◆ EXERCISE GOAL:
The records below must be returned in full and unaltered.
* * * * *
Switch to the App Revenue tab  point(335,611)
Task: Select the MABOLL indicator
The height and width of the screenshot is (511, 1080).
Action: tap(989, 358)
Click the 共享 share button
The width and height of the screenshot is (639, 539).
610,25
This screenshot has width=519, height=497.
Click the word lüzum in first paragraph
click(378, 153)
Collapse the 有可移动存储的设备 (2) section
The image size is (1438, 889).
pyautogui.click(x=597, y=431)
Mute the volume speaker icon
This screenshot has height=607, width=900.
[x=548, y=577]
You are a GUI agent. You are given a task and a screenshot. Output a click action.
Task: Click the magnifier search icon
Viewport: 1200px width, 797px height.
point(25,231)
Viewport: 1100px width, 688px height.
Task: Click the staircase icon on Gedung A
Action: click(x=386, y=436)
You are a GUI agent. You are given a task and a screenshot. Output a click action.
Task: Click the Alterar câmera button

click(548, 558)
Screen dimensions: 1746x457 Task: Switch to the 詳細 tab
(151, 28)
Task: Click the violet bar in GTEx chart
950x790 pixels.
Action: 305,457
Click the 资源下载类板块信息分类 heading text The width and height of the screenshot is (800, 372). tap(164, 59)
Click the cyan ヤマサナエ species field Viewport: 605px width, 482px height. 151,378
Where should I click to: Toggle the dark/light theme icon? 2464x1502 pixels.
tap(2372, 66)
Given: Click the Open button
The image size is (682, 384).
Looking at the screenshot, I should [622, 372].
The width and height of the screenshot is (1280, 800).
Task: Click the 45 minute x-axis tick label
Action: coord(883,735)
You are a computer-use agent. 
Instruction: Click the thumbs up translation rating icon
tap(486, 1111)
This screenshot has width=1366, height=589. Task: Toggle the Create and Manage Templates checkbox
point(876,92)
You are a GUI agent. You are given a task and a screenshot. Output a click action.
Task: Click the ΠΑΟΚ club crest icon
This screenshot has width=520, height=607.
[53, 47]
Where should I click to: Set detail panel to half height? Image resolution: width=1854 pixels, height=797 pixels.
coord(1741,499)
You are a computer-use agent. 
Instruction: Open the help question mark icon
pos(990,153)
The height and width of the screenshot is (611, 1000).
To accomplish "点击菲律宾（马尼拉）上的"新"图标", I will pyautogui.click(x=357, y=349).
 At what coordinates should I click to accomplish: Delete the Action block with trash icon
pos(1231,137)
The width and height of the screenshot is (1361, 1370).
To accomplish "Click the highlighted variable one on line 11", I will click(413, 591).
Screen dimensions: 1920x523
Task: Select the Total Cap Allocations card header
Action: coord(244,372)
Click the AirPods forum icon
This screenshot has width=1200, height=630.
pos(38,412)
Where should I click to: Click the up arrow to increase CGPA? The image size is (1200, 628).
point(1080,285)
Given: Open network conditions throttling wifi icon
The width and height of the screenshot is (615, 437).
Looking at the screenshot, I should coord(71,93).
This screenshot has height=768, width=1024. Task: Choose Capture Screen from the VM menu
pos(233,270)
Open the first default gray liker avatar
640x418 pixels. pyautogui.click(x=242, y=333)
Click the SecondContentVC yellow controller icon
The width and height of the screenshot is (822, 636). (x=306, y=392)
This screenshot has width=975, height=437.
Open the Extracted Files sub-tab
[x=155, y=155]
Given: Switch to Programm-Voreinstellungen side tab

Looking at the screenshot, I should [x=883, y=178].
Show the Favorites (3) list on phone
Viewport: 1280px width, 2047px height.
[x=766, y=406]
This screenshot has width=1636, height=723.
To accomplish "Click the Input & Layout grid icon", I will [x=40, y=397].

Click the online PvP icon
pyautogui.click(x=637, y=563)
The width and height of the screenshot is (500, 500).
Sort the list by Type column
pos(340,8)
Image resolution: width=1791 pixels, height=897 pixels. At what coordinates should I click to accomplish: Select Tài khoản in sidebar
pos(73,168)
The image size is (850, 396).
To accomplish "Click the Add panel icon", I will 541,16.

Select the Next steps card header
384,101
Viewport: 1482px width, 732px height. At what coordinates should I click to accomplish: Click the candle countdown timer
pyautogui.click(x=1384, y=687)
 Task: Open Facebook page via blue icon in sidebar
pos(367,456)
* * * * *
◆ SOLUTION FOR THIS PROBLEM:
Switch to the App Revenue tab  point(335,611)
Task: Select the MABOLL indicator
The height and width of the screenshot is (511, 1080).
Action: tap(989, 358)
Click the 共享 share button
The width and height of the screenshot is (639, 539).
610,25
This screenshot has width=519, height=497.
Click the word lüzum in first paragraph
click(378, 153)
Collapse the 有可移动存储的设备 (2) section
The image size is (1438, 889).
pyautogui.click(x=597, y=431)
Mute the volume speaker icon
This screenshot has height=607, width=900.
[x=548, y=577]
You are a GUI agent. You are given a task and a screenshot. Output a click action.
Task: Click the magnifier search icon
Viewport: 1200px width, 797px height.
point(25,231)
Viewport: 1100px width, 688px height.
Task: Click the staircase icon on Gedung A
Action: click(x=386, y=436)
You are a GUI agent. You are given a task and a screenshot. Output a click action.
Task: Click the Alterar câmera button

click(548, 558)
Screen dimensions: 1746x457 Task: Switch to the 詳細 tab
(151, 28)
Task: Click the violet bar in GTEx chart
950x790 pixels.
Action: 305,457
Click the 资源下载类板块信息分类 heading text The width and height of the screenshot is (800, 372). tap(164, 59)
Click the cyan ヤマサナエ species field Viewport: 605px width, 482px height. 151,378
Where should I click to: Toggle the dark/light theme icon? 2464x1502 pixels.
tap(2372, 66)
Given: Click the Open button
The image size is (682, 384).
Looking at the screenshot, I should [622, 372].
The width and height of the screenshot is (1280, 800).
Task: Click the 45 minute x-axis tick label
Action: coord(883,735)
You are a computer-use agent. 
Instruction: Click the thumbs up translation rating icon
tap(486, 1111)
This screenshot has width=1366, height=589. Task: Toggle the Create and Manage Templates checkbox
point(876,92)
You are a GUI agent. You are given a task and a screenshot. Output a click action.
Task: Click the ΠΑΟΚ club crest icon
This screenshot has width=520, height=607.
[53, 47]
Where should I click to: Set detail panel to half height? Image resolution: width=1854 pixels, height=797 pixels.
coord(1741,499)
You are a computer-use agent. 
Instruction: Open the help question mark icon
pos(990,153)
The height and width of the screenshot is (611, 1000).
To accomplish "点击菲律宾（马尼拉）上的"新"图标", I will pyautogui.click(x=357, y=349).
 At what coordinates should I click to accomplish: Delete the Action block with trash icon
pos(1231,137)
The width and height of the screenshot is (1361, 1370).
To accomplish "Click the highlighted variable one on line 11", I will click(413, 591).
Screen dimensions: 1920x523
Task: Select the Total Cap Allocations card header
Action: coord(244,372)
Click the AirPods forum icon
This screenshot has width=1200, height=630.
pos(38,412)
Where should I click to: Click the up arrow to increase CGPA? The image size is (1200, 628).
point(1080,285)
Given: Open network conditions throttling wifi icon
The width and height of the screenshot is (615, 437).
Looking at the screenshot, I should coord(71,93).
This screenshot has height=768, width=1024. Task: Choose Capture Screen from the VM menu
pos(233,270)
Open the first default gray liker avatar
640x418 pixels. pyautogui.click(x=242, y=333)
Click the SecondContentVC yellow controller icon
The width and height of the screenshot is (822, 636). (x=306, y=392)
This screenshot has width=975, height=437.
Open the Extracted Files sub-tab
[x=155, y=155]
Given: Switch to Programm-Voreinstellungen side tab

Looking at the screenshot, I should [x=883, y=178].
Show the Favorites (3) list on phone
Viewport: 1280px width, 2047px height.
[x=766, y=406]
This screenshot has width=1636, height=723.
To accomplish "Click the Input & Layout grid icon", I will [x=40, y=397].

Click the online PvP icon
pyautogui.click(x=637, y=563)
The width and height of the screenshot is (500, 500).
Sort the list by Type column
pos(340,8)
Image resolution: width=1791 pixels, height=897 pixels. At what coordinates should I click to accomplish: Select Tài khoản in sidebar
pos(73,168)
The image size is (850, 396).
To accomplish "Click the Add panel icon", I will 541,16.

Select the Next steps card header
384,101
Viewport: 1482px width, 732px height. At what coordinates should I click to accomplish: Click the candle countdown timer
pyautogui.click(x=1384, y=687)
 Task: Open Facebook page via blue icon in sidebar
pos(367,456)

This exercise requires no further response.